Sep 16, 2025How one developer turned Gaussian splats into a new language for building interactive worlds.

Splat World: Exploring New Dimensions of Gaussian Splatting in VR

The Splat World: Exploring New Dimensions of Gaussian Splatting in VR

How one developer turned Gaussian splats into a new language for building interactive worlds.
A case study with Marble Labs

Overview

VR developer Daniel Skaale wanted to test how far Marble’s Gaussian splats could go inside a real-time engine.
His goal was to explore how splat-based 3D scenes could be used not only for environment design but also for lighting, animation, physics, and interactive effects.

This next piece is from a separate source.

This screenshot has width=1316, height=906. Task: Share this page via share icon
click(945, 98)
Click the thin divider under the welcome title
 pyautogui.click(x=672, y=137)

The result is Splat World, a VR first-person experience built in Unity using environments generated and composed in Marble. The first scene — a realistic house — and the second — a colorful, surreal “splat world” — were both created inside the Marble Composer tool.

Despite sharing the same workflow, the two environments represent opposite ends of Marble’s creative range: one grounded in photorealism, the other bursting with abstract, fantastical color and form.

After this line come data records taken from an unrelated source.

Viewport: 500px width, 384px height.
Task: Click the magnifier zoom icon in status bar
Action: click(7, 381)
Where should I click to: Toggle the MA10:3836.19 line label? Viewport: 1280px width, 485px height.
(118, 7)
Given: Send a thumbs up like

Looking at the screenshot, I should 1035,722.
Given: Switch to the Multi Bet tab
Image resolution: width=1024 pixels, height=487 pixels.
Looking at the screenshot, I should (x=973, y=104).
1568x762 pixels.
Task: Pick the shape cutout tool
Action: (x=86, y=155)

Inside Unity, Daniel developed a suite of custom C# tools that allowed him to interact with Marble’s splats directly — adjusting their lighting, density, and physical behavior in real time.

Players can move through, collide with, and even manipulate the splats as dynamic materials, transforming them from static render data into responsive, living elements of the experience.

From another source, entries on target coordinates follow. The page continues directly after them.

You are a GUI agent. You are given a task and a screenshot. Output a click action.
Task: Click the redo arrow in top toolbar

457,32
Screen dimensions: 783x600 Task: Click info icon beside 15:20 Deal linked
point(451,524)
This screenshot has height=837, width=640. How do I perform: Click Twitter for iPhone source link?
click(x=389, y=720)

Reimagining the Creative Process

Daniel began by using Marble Composer to build his game's environments. The goal was to test how multiple generated rooms could be aligned, lit, and optimized for VR navigation.

Once the structure was complete, he focused on transforming Gaussian splats into interactive materials that could respond to movement and physics inside Unity.

To make this possible, Daniel built a custom C# toolbox capable of manipulating splats in real time — changing their lighting, triggering animations, and generating particle-like reactions to user interaction.
This allowed him to explore splats not just as visual data, but as an expressive, interactive medium.

The experience was developed and tested primarily on a Meta Quest 3 headset tethered to a computer, ensuring high performance and accurate rendering of Marble’s splat data.

He also conducted additional testing on the standalone Quest 3, verifying that the environments maintained stability and visual fidelity even without PC tethering — an important benchmark for real-world VR performance.

Technical Workflow

Daniel’s workflow focused on integrating Marble data into Unity while maintaining high performance and interactivity in VR.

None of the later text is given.